A follow-on chip is the 100W RAP-C, with C standing for core or center. With 64 agents this is intended for use on large-scale neural networking in data centers. That is currently being brought up in FPGA form but more funding will be required for the design, tape-out and production of that chip targeting 7nm silicon.

The FPGA version of RAP-E beat Nvidia’s Volta V100 on an image recognition test using videos and convolutional neural net algorithms created by automotive supplier Visteon Corp. RAP-E beat Volta V100 in all metrics by margins varying between 50 percent and 400 percent, according to AlphaICs investor Emerald Technology Ventures.

AlphaICs is pursuing a dual business strategy. It is developing chips and support software for key applications in high volume sectors – such as autonomous driving, drones and robots – and in high value applications such as data centers – while also allowing the licensing of RAP cores in narrower embedded markets.

A single RAP core supporting 2, 4 or 8 agents can perform such tasks such as noise cancellation, face recognition, object detection and enables voice control, machine translation and better query generation for AI assistants. The IP is available for low power embedded applications such as dialogue systems, augmented realty, gaming, surveillance and hand-held devices, the company states.

AlphaICs has raised $2.5 million in a seed funding/Series A round in October 2017, about a year after the company was founded. The company now plans to raise a Series B round of about $15 million and it is notable that AlphaICs is pitching at the European Venture Fair that takes place September 12 and 13 in Zurich, Switzerland.

Next: ‘Father of the Pentium’ on board


However, AlphaICs should not find it difficult to get introductions to venture capital as Vinod Dham, who is serving the company as chief operating officer, is the founding managing director of IndoUS Venture Partners (IUVP), an early stage venture capital fund focused on investing in India.

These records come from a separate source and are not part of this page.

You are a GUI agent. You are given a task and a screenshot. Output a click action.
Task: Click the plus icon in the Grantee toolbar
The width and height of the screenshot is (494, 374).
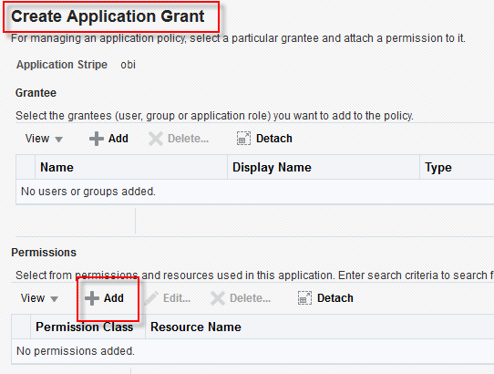[97, 139]
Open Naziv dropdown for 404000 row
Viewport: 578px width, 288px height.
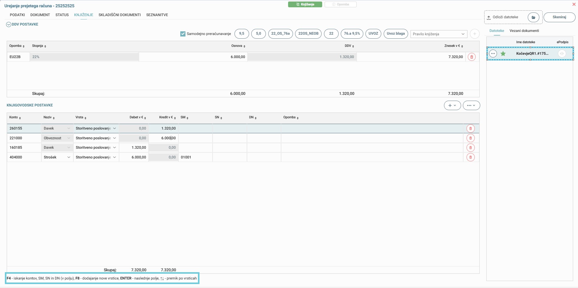(69, 157)
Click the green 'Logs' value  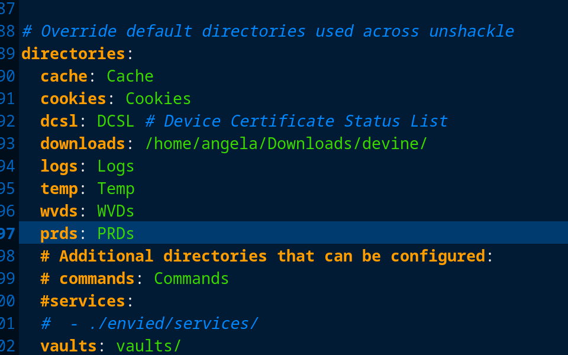point(115,166)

Dham spent the first part of his career at Intel where he worked on flash memory before going on to manage the introduction of the Pentium. He went on to become CEO of NexGen, a microprocessor startup, which was sold to AMD for $800 million. Next Dham was CEO of Silicon Spice, a chip design startup he sold to Broadcom for $1.2 billion. Following on from that Dham made the move into venture capital as the co-founder of NewPath Ventures LLC.